In today’s style
over substance economy, the job of Treasury Secretary has devolved into a
pitch man for the government’s economic disinformation campaign.
To qualify, an aspiring Secretary must have the credibility and rhetorical
skill to simultaneously instill enough confidence
creditors for them to keep lending, and in American consumers, to encourage
them to keep borrowing and spending. It should be obvious to all that
the very idea that the U.S.
economy needs a spokesman indicates just how weak it really is. If our economy really were sound, it
would speak for itself. It would
not need a professional promoter to talk it up.
Nonetheless, with his nomination
of Goldman Sachs CEO Robert Paulson, it appears that President Bush hopes to
recreate the Greenspan/Rubin mystique.
The idea is that by combining another Wall Street heavyweight with a
well respected Fed Chairman, enough misplaced
confidence can be instilled to maintain the illusion of American
prosperity until after the next election. Since Wall Street specializes in the
art of applying lipstick to all manner of financial pigs, Paulson may be uniquely
qualified to tart up the biggest pig of them all.

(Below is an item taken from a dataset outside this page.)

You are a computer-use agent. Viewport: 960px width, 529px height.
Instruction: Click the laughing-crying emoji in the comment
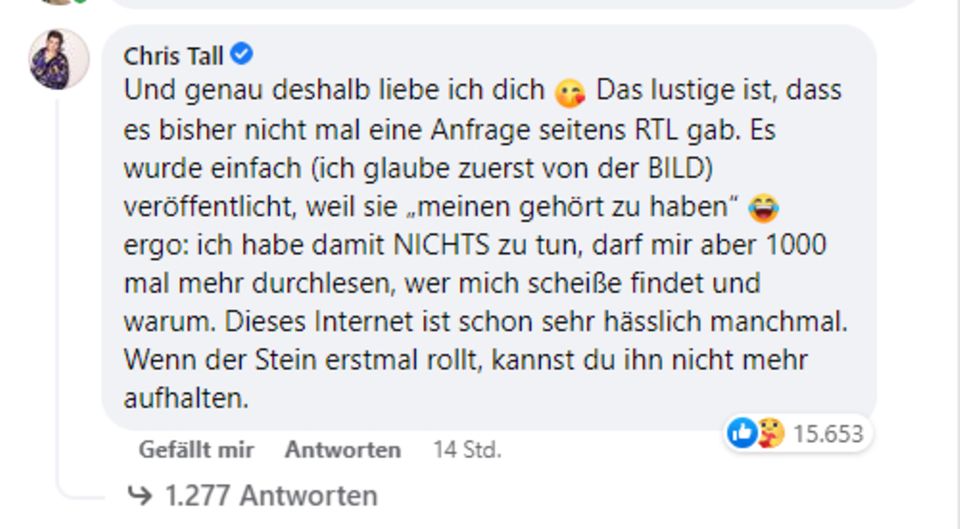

However, while the strategy
worked for Rubin/Greenspan, Paulson/Bernanke are in a much tighter spot. In the first place, while years of
credibility earned Greenspan the nickname “The Maestro” in
the 1990's, Bernanke is still untested and thus remains
an unknown quantity. And while
Rubin succeeded the widely respected Lloyd Bentsen, Paulson replaces a highly
controversial John Snow.
Furthermore, Rubin had spent two years working alongside Bentsen
in the Clinton
administration prior to his appointment as Treasury Secretary. For these reasons, the creditability
baton may not pass as seamlessly from Snow to Paulson as it did from
Bentsen to Rubin.
In the second place,
circumstances have changed dramatically.
The pig is a lot fatter, smellier, and snorts much louder, making its
true character that much harder to make-over. When Rubin was in office, the new era
mentality was firmly entrenched, and the world could not get enough of U.S.
financial assets. Back then,
there was no war on terror, and the U.S.
was not nation-building in Iraq. In addition, we had the whole world
bamboozled with the delusion that the U.S. was actually in the process
of paying off the national debt, with projected budget surpluses as far as
the eye could see. Finally, the
“strong dollar policy,” in reality no more tangible than the
Loch Ness Monster, was repeatedly sighted and widely accepted.
Even if Paulson tried to
resurrect the mythical strong dollar policy, would anyone buy it? If a pot-smoking, class ditching, party
hardy college student claimed to have a "straight A policy" would
he automatically make the dean's list?
Straight A’s, like a strong currency, is an admirable goal, but
it can not be achieved without hard work and sacrifice. In the case of a student, it means
studying and not partying. For a
nation, a strong currency requires savings and production, not debt and
consumption. It also requires a
central bank willing to limit currency and credit creation. We may have been able to con the world
that such was the case in the roaring 1990’s but there is little chance
of us pulling that con off again today.
In a discussion aired on
CNBC concerning Paulson’s nomination, the commentators lamented the
fact that the President’s poll numbers on the economy were very low
despite the seemingly glowing economic statistics. They concluded that this resulted from
the ineffective communication skills of John Snow, and pondered whether
Paulson would be more persuasive.
Of course it never dawned on the commentators that the problem was not
with the messenger but the message, and that it was not the voters but the
statistics that were mistaken. As
government numbers underestimate the true rate of inflation, they are rendered
meaningless as inflation merely disguises a weakening economy with the
trappings of growth. Paulson had
better have some state-of-the-art gadgets in his utility belt if he hopes to
scale this public relations wall-of-worry.